Page text —
--- BEGIN ---
Let’s talk about the supply side of ships. The global fleet by end of the quarter was 264 ships. By end of the quarter, 5 ships have been sold for recycling. Since the end of the quarter, one more has been sold for scrap. By end of quarter, there were 3 ships for delivery this year and another 37 ships bound for delivery the next 2 years. Since then, 2 more ships have been delivered. So we have now 1 more ship to go this year. The order book is just about 14% of existing fleet. And as we can see next year, we expect 23 ships delivered and 14 ships in 2020.
Going a bit more into details on Page 16, on the left lower side, you can see that the majority of the ships for delivery next year is coming in the second half. And we know that there will – you can say average, you need 20 to 30 days from taking delivery of a ship before the ship is load-ready. A bit depending on the competition on the freight market, it sometimes can be a bit challenging to get new ships conditioned. Other times, they will just take whatever they can. If we look at the upper left graph on Page 16, this is the historical scrapping. In ‘07 and ‘08, the scrapping was quite high to be in this market, 8 ships. The line is showing you the average annual freight rates based on the right-hand axis. And you can see the freight market in 2011 went from 30,000 and up to 82,000. In that period of course, no scrapping and then as we all of us remember, unfortunately, the market fell in ‘16 and scrapping started picking up again. We had 2 ships sold for scrap in ‘16 and then so far this year, as I said, we have 6 ships. Age is important when you are to take the decision. If we look at that right-hand side on this page, you can see that the average age of scrapping each year is a bit above 25 years. Actually, in ‘17, it was quite amazing to see that the average year of scrapping was more than 30 years. Interesting thing with this is, of course, that when we enter or when we come towards 2020, there will be a repricing of fuel. And the less fuel-efficient ships will have challenges to compete in the freight market. And based on the ships today, by 2020, 33 ships will be 25 years or older.
And if we go back to Page 15, you can see that next year, 23 ships are expected to be delivered. And the potential of ships leaving the freight market is more than 30. I don’t say and I don’t think that we will see scrapping of 33 ships. That’s not realistic. But we do think that an increasing number of ships will be scrapped in ‘19. And we do think that a lot of ships will disappear from the freight market either as a storage project or in specific trades where they are not competing with the global freight market. So we think that the fleet balance next year, although the order book might look a bit high, is going to be much, much, much more narrow. And this is, of course, good news for freight.
--- END ---
Dataset excerpts —
--- BEGIN ---
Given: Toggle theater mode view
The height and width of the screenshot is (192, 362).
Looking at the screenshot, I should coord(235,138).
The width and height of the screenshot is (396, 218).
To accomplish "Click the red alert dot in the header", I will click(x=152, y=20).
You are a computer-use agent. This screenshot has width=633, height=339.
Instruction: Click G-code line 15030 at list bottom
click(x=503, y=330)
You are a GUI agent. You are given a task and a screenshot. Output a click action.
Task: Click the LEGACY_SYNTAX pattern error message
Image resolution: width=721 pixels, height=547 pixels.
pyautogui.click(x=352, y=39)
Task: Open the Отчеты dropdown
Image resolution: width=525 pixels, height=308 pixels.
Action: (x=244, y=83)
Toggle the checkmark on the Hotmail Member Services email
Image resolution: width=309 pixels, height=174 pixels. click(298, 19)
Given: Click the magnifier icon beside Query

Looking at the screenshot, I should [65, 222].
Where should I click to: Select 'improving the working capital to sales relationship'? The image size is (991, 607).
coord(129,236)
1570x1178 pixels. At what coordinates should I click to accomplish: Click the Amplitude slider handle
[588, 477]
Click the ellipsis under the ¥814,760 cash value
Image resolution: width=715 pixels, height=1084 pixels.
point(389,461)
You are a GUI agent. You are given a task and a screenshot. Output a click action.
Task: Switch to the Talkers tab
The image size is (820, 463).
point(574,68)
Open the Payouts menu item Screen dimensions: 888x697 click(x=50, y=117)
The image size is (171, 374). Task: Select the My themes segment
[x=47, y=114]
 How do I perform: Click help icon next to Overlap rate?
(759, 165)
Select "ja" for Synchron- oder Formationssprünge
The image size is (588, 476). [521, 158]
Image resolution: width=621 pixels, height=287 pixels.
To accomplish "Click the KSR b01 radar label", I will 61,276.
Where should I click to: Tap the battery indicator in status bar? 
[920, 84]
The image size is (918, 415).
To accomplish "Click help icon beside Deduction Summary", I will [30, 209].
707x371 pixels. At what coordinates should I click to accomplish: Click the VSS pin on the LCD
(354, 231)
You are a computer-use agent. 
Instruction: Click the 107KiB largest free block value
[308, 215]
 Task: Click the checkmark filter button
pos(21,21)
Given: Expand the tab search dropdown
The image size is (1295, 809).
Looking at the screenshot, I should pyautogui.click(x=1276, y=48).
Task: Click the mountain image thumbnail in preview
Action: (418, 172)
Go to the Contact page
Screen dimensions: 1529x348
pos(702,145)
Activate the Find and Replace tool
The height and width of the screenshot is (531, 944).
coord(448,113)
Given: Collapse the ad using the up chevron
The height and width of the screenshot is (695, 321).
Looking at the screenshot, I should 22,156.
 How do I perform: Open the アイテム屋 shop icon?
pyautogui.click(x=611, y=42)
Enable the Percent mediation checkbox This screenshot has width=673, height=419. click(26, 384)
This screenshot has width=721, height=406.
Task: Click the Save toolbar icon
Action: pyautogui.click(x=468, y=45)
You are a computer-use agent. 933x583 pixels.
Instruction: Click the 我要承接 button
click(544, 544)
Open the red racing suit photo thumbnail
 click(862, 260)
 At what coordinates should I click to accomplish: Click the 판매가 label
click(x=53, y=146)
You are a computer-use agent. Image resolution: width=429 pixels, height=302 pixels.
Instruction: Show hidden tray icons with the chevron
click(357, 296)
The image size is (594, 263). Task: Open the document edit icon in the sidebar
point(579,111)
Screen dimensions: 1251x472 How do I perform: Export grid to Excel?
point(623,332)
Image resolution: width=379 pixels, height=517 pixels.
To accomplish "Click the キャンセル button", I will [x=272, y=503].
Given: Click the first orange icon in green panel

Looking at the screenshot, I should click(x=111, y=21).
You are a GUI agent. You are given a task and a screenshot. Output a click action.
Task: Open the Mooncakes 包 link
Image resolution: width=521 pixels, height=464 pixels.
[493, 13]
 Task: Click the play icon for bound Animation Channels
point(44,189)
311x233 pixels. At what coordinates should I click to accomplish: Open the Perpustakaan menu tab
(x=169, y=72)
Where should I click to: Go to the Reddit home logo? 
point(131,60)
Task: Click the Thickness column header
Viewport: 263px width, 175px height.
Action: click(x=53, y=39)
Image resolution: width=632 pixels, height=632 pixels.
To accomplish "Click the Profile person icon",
--- END ---
Problem requirements —
Answer these questions about the shipping fleet text, one line each:
(a) How many ships were in the global fleet at the end of the quarter?
(b) On average, how many days pass between taking delivery of a ship and the ship being load-ready?
(c) How many ships are described as potentially leaving the freight market next year?

Solution for this problem —
(a) 264 ships.
(b) 20 to 30 days.
(c) More than 30 ships.